Institutional investors have a strong appetite for the float because it offers them New Zealand's first internally managed property business and one large portfolio of real estate, they say. Some say that despite its troubled past, they are forced to buy shares to give them the correct weighting on the NZX.

Institutions say they will keep an extremely close eye on the company's management, fees charged and corporate governance after its difficult past and outcry from investors, some suffering the fate of seeing three-quarters of their original capital wiped out.

DNZ's size on the NZX is expected to give it a market weight of about 6 per to 7 per cent of the NZ Property Index, forcing big investors who hold listed real estate stocks into the float to keep their holdings correctly balanced.

The large property-holding investor managers with NZX real estate stocks are ING (NZ), Mint Asset Management, ACC, ASB, ABN and AMP. All are expected to have an appetite for DNZ shares, professional fund managers said yesterday.

The indicative price range in DNZ's prospectus is 80c to $1.05 and institutions say the lower-end price would particularly draw them to the deal via the book build on August 10.

DNZ is projecting a $106 million net after-tax loss in 2011 on net rental income of $52.8 million.

The loss includes the cost of terminating the management contract at $31.76 million, amortisation and impairment of the renegotiation payment for the contract of $3.6 million and deferred tax of $88.7 million.

One of the largest shareholders, Keith Yealands of Blenheim, who with Doris Yealands holds 691,696 shares, said he was not keen on taking up his share entitlement in the pro rata deal.

He remains disgruntled by DNZ Property's share consolidation deal last year which he said was against his wishes.

Tim Storey, DNZ's chairman, has apologised for confusion over this issue, emphasising that the value of existing shareholdings were not diluted by the number of shares being cut.

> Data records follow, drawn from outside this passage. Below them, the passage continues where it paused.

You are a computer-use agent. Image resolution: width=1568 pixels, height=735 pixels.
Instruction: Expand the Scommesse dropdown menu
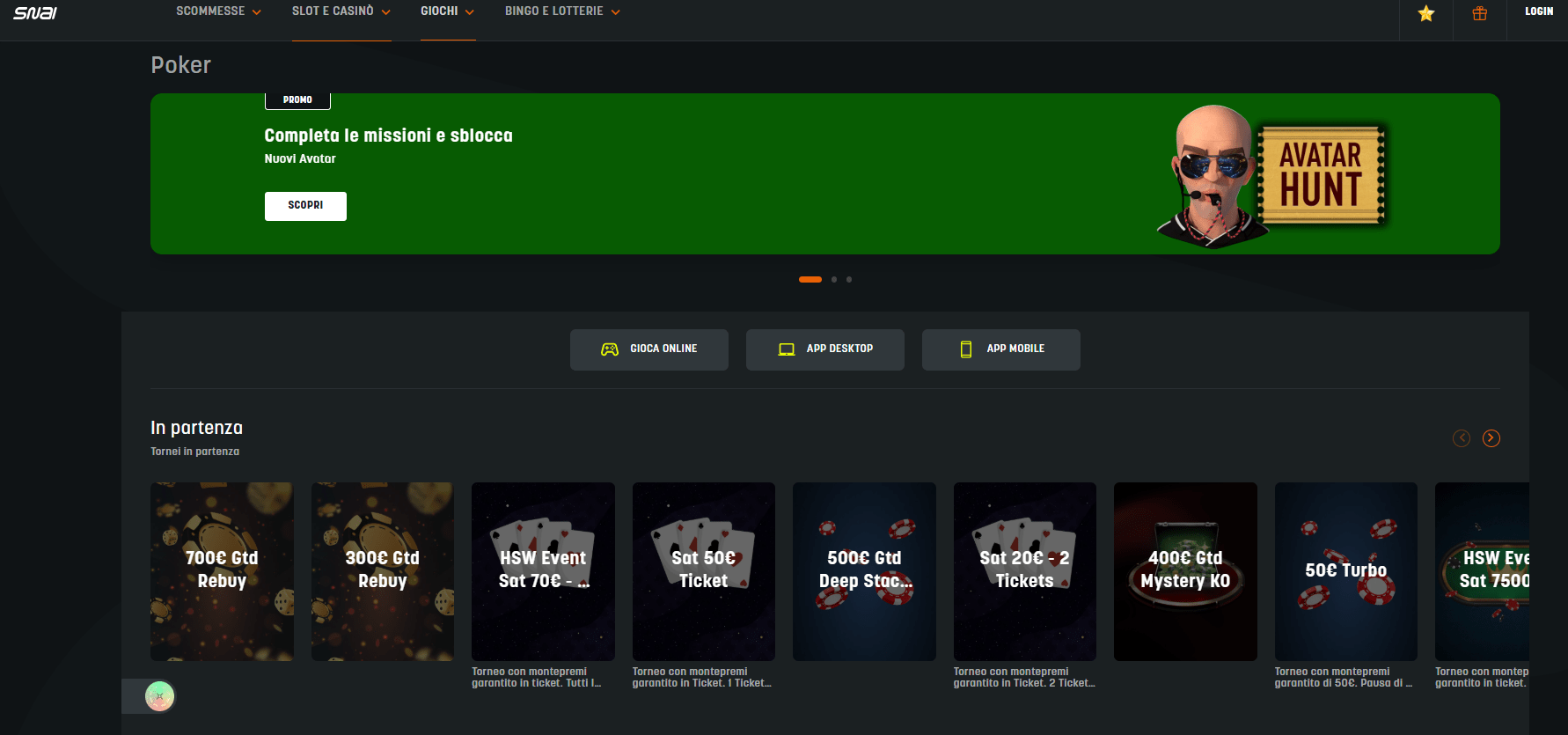218,11
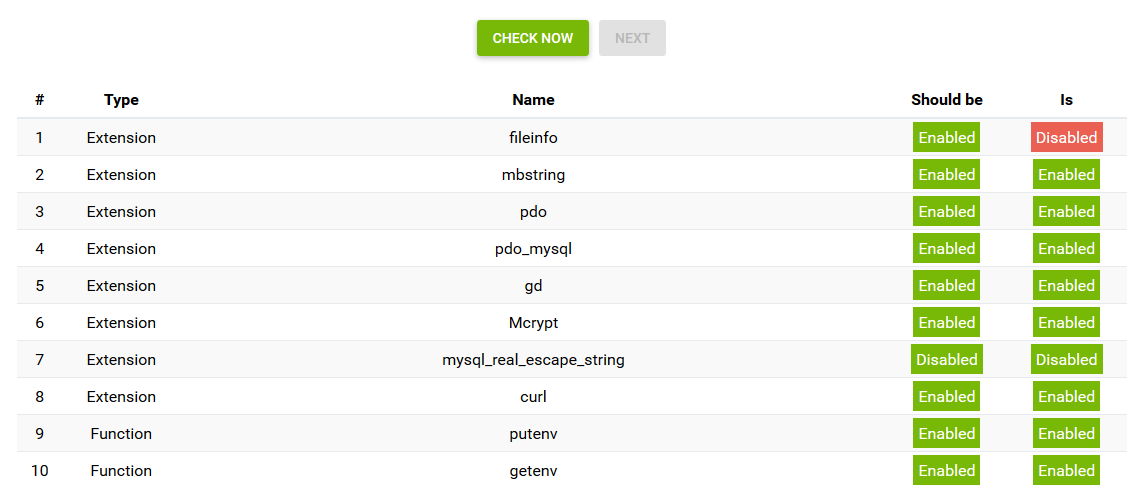Click the Type column header

point(121,100)
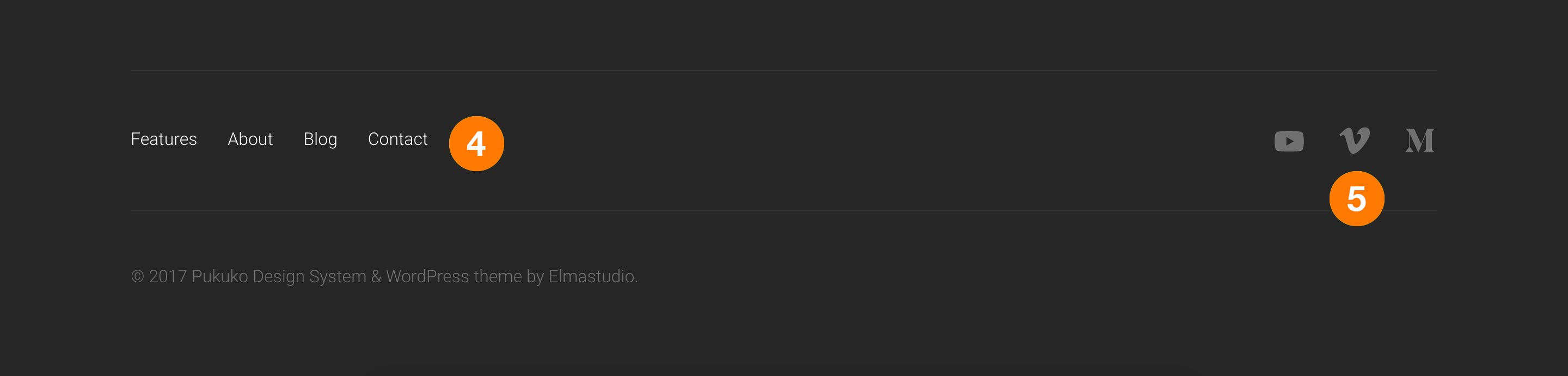Open the Vimeo social icon

pyautogui.click(x=1355, y=141)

DNZ's board is Storey, Duffy, John Harvey, Michael Stiassny and David van Schaardenburg.

DNZ FLOAT
* July 19: Offer opened
* August 4: Offer closes
* August 10: Book build
* August 13: Shares allotted
* August 16: NZX listing

THE NUMBERS
* DNZ holds 55 properties rented to 265 tenants on a weighted average lease term of 4 years.
* It has 40 per cent office, 15 per cent retail, 20 per cent bulk retail and 25 per cent industrial property.